Ciudad de México, octubre 8, 2025 14:58
Revista Digital Octubre 2025

El guardián de Tamazuca

“Con el tiempo, en el barrio de Tamazuca se empezó  hablar de Miguel como un protector. Decían que sus pasos se escuchaban al amanecer, subiendo el callejón con el bote al hombro y Agosto detrás…”

POR NANCY CASTRO

Dicen en el pueblo de Cuévano que Miguel, el lechero de Tamazuca, nunca contó sus batallas: repartía leche de casa en casa, tocando puertas y dejando litros. Cargaba su cruz como cargaba el bote, al hacerlo recordaba cuando de niño se amarraba una piedra a la espalda y jugaba a ser el Pípila. En esa ocasión la voz de Gloria lo trajo de vuelta.

—Solo déjeme dos litros, Miguel —Gloria, entró apresuradamente al escuchar el llanto de su hija.

Miguel, subía por los callejones estrechos, venciendo los escalones de loza rota, como si fueran gigantes en el camino. Abajo lo esperaba su burro Agosto, cansado y viejo, fiel como un Sancho que no abandona la batalla, Miguel bajaba, como siempre. Ese día llamó a Agosto con un chiflido cuando escuchó gritos desgarradores que venían de la casa de Gloria.
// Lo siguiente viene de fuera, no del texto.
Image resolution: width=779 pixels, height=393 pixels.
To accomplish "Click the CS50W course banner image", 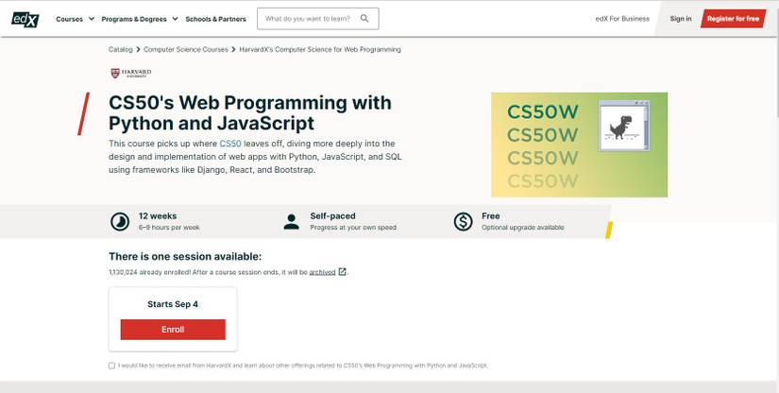I will click(x=579, y=145).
El fuego devorador y el humo se enredaba en los techos como serpientes.

Miguel no lo pensó: corrió hacia la casa, cargando su valor como siempre cargaba la leche, y atravesó el ardor que parecía querer tragárselo. Encontró a Gloria y a su hija entre el humo y el polvo, las sacó a la calle, protegiéndolas con su propio cuerpo, mientras su piel se quemaba y su labio inferior se despedía de él, dejando un rastro de dolor que el pueblo  recordaría como prueba de su valentía.

De Gloria poco se supo, que le habían ayudado a reparar su casa, que su hija se recuperaba satisfactoriamente. No volvió a ser la misma, decían que de su brazo colgaba la piel y evitaba mirarse en el espejo. Lo que es cierto es que nadie  la volvió a ver cruzar la calle, se encerró. Dicen que las ventanas de su casa se volvieron sus ojos y que su hija creció entre susurros y llantos. Algunos aseguraban que cuando escuchaba el rebuzno de Agosto, se arrodillaba frente a la puerta. Otros decían que jamás volvió hablar de Miguel, que lo llevaba en silencio como se lleva una deuda imposible de pagar.

Pasaron los meses y Miguel reapareció. Su cara llevaba los recuerdos del fuego: la piel marcada, curtida como cuero viejo y el labio inferior perdido hacía que sus palabras sin límite, salieran cortadas, con chiflido. Subía los callejones acompañado de Agosto.

Al terminar su jornada, a su paso la gente seguía hablando de aquel día, decían que nadie  habría entrado en la casa envuelta en llamas como lo hizo él, otros decían que había invocado al mismísimo Pipila, que una cubierta de cantera lo protegió de morir calcinado; otros contaban cómo salió con Gloria y su hija en brazos, cubierto de hollín, como si el fuego lo obedeciera. Los niños corrían detrás de él, imitando su paso firme. Las mujeres lo miraban con respeto, algunas con temor. Los más viejos cuchicheaban que el humo no sólo quema casas, también cuerpos.

Con el tiempo, en el barrio de Tamazuca se empezó  hablar de Miguel como un protector. Decían que sus pasos se escuchaban al amanecer, subiendo el callejón con el bote al hombro y Agosto detrás. Aunque algunos aseguran que en realidad murió el mismo día que salvó a Gloria y a su hija, y lo que quedó de él fue solo un ánima. Una noche, sin que nadie lo viera, amaneció una olla de leche en cada puerta del barrio, las vecinas cuentan que en medio del silencio se escuchaba el rebuznar de Agosto.

Juraban que, en noches de tormenta, la leche no faltaba en la olla, como si Miguel cuidara de los vecinos. Otros aseguraban que quien lo invocaba, al filo del miedo, sentía un calor extraño, parecido al de las llamas que lo marcaron, pero sin quemar: un fuego que daba fuerza.

Tiempo después Gloria y su hija desaparecieron, dicen que se fueron en la madrugada para que nadie las viera, que se fueron para empezar una vida de cero, lejos de todos los que hablaban de ellas. Pero la leyenda de Miguel quedó, más fuerte que las campanas de la Iglesia, un mito nacido no del altar, sino del fuego y la leche.

Por eso en Tamazuca dicen que mientras haya una olla en la madrugada, Miguel, el lechero, seguirá vivo. No en carne ni en palabra, sino en ese hálito que protege a los que nada tienen.